Alternative
mRNA splicing is a mechanism to regulate
protein isoform expression and is regulated by alternative splicing factors. The alternative splicing factor 45 (SPF45) is overexpressed in
cancer, although few
biological effects of SPF45 are known, and few splicing targets have been identified. We previously showed that Extracellular Regulated
Kinase 2 (ERK2) phosphorylation of SPF45 regulates cell proliferation and adhesion to
fibronectin. In this work, we show that Cdc2-like
kinase 1 (Clk1) phosphorylates SPF45 on eight
serine residues. Clk1 expression enhanced, whereas Clk1 inhibition reduced, SPF45-induced exon 6 exclusion from Fas
mRNA. Mutational analysis of the Clk1 phosphorylation sites on SPF45 showed both positive and negative regulation of splicing, with a net effect of inhibiting SPF45-induced exon 6 exclusion, correlating with reduced Fas
mRNA binding.

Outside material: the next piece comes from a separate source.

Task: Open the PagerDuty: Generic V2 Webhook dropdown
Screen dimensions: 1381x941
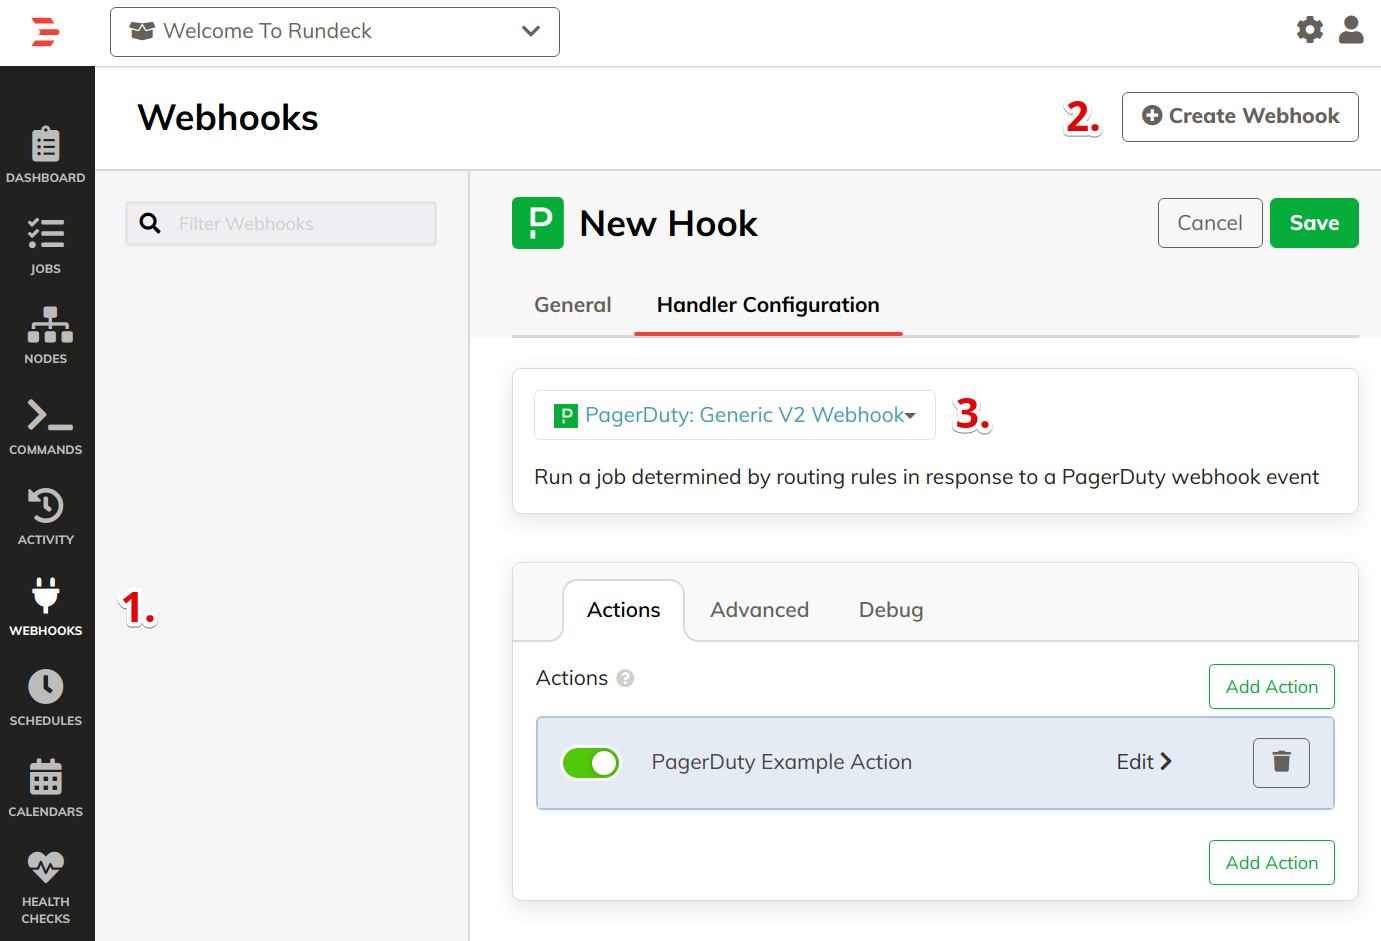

However, Clk1 enhanced SPF45
protein expression, but not
mRNA expression, whereas inhibition of Clk1 increased SPF45 degradation through a
proteasome-dependent pathway. Overexpression of SPF45 or a phospho-mimetic mutant, but not a phospho-inhibitory mutant, stimulated
ovarian cancer cell migration and invasion, correlating with increased
fibronectin expression, ERK activation and enhanced splicing and phosphorylation of full-length
cortactin. Our results demonstrate for the first time that SPF45 overexpression enhances cell migration and invasion, dependent on biochemical regulation by Clk1.